Have you discussed reflux with your baby's doctor? The sudden shriek and back arching say that she could be in pain. Try propping the top of her bed up a few inches. You might consider a co-sleeper, so you don't have to have her right in your bed, but you don't have to get up, either. I would also look into one of those baby hammocks. Lots of fussy babies do great in those.

And some babies need to cry sometimes. They can't talk out their feelings. They can't do all the zillions of things we humans do to relieve our stress.

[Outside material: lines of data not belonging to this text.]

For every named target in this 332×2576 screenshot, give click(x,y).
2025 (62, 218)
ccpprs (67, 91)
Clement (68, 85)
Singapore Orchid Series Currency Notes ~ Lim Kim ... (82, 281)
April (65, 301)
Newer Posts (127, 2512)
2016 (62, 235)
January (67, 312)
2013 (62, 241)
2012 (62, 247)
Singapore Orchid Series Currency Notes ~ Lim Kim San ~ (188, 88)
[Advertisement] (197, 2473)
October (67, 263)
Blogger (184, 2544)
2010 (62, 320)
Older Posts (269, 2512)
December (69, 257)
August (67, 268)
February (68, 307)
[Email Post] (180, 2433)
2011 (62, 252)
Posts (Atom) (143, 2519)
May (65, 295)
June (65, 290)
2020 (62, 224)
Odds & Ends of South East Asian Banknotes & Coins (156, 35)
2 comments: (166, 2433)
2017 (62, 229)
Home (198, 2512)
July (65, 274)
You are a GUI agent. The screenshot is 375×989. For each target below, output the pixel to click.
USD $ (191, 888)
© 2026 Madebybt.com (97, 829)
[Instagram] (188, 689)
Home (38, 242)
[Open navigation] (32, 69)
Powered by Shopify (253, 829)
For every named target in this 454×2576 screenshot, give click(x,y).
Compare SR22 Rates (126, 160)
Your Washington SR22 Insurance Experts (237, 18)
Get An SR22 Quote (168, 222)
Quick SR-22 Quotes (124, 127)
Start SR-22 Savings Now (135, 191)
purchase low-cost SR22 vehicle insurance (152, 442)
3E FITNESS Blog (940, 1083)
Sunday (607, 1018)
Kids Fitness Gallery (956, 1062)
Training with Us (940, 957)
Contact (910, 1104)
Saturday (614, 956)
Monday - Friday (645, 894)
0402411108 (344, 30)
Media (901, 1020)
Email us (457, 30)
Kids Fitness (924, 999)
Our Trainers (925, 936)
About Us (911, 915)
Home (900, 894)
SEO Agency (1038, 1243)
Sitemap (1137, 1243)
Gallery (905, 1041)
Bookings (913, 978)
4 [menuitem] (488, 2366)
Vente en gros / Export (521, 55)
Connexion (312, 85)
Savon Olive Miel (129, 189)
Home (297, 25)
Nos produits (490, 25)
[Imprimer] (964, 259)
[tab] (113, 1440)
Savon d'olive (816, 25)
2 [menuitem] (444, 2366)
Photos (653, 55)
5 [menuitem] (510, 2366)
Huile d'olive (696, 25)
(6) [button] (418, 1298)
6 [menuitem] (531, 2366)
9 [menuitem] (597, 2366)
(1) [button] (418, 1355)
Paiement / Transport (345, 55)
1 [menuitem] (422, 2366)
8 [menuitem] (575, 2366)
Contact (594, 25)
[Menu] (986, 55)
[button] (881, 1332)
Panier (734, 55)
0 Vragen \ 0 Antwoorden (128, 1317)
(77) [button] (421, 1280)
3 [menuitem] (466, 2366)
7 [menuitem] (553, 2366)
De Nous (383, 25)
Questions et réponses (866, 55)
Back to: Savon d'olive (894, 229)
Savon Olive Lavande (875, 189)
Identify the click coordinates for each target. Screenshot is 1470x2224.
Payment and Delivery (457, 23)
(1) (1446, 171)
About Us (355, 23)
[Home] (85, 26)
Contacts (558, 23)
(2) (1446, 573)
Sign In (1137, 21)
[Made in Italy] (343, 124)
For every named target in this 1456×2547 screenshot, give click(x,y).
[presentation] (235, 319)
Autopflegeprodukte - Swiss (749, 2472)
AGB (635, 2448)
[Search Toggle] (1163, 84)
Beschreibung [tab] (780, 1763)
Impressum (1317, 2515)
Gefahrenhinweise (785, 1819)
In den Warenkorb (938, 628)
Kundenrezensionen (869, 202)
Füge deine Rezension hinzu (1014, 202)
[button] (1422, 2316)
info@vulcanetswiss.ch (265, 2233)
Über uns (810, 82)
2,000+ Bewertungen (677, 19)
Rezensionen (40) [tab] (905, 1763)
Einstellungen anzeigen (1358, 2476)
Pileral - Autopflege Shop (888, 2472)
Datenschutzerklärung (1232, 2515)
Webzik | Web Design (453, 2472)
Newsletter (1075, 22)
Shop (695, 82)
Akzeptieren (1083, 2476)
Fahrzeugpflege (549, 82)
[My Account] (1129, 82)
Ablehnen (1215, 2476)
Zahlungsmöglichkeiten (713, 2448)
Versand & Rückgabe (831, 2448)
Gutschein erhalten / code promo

It's not CIO to let her cry if you're there with her.

And if all else fails, sleep in shifts for awhile. You sleep from 7-1 while DH brings you the baby to nurse but otherwise deals with her. Then your DH sleeps from 1-7 while you have baby duty. A lousy solution I know, but in the short term, it might help you both get some much-needed rest. Earplugs are essential to making this one work! On the weekends, take turns letting each other take long naps.

My youngest was extremely high needs and cried 12-15 hours a day for a long time. While you're trying to help your baby get through this, pay very close attention to meeting your own needs. You'll have to be VERY intentional about that because it won't happen naturally (during naps, for instance). The parents of a high needs baby need lots of extra TLC because taking care of a HN baby takes everything out of you. And I do mean everything.

Good luck! I hope you find some solutions really soon. And do call the ped today and make an appointment to talk about this. Even if you find out there's no physical cause, you'll rest easier knowing that you checked.


----------



## ElliesMomma (Sep 21, 2006)

Quote:


Originally Posted by *Autumn C.* 
I am a breastfeeding, babywearing, co-sleeping (room sharing, Not bed sharing if I can help it) mom

why don't you want her in bed with you? i don't know about the reflux, but maybe if you tried just sleeping with her, let her nurse to sleep and you sleep too-- at least it would consolidate things, the warmth of your body might give her comfort, and you could get some sleep?


----------



## Autumn C. (Jul 30, 2008)

Thank you for the kind suggestions.

I should have mentioned this in the first post but other than the jaundice in the very beginning she is extremely healthy. She regained and surpassed her birthweight witin three days of being home from the hospital and has gained an average of 1 and a half pounds or more per month since then.

Her fussiness doesn't seem to be connected to eating at all but rather to sleeping. She fights from what would be the first nap of the day and continues on with happy intermissions when she eats, has gotten a second wind, or is distracted by something fun and interesting until at the end of the day- she is hopelessly overtired.

BUT, I will check on the GERD...it can't hurt to know for sure.

In response to question about why I don't want her in bed with me - there are several reasons but the bottomliner is that I don't sleep well when she is there. I am a true "lone ranger" sleeper. My husband works nights so he doesn't even get home until 3 or 4 am. And then we "cuddle sleep" un til 6 or so when I get up for the day. A similar arrangement with her would be fine I sleep alone (for me it is true restorative sleep) until 5 when i bring her to bed to nurse. But alas, none of any of this is actually happening right now. I am never in bed alone. And noone is getting any restorative sleep.

I might mention that she is an extremely light sleeper when she does sleep. Any and evrything disrupts her (a car driving by, rustling if the sheets as someone turns in bed, her dad's snoring, the clank of sliverware, etc.)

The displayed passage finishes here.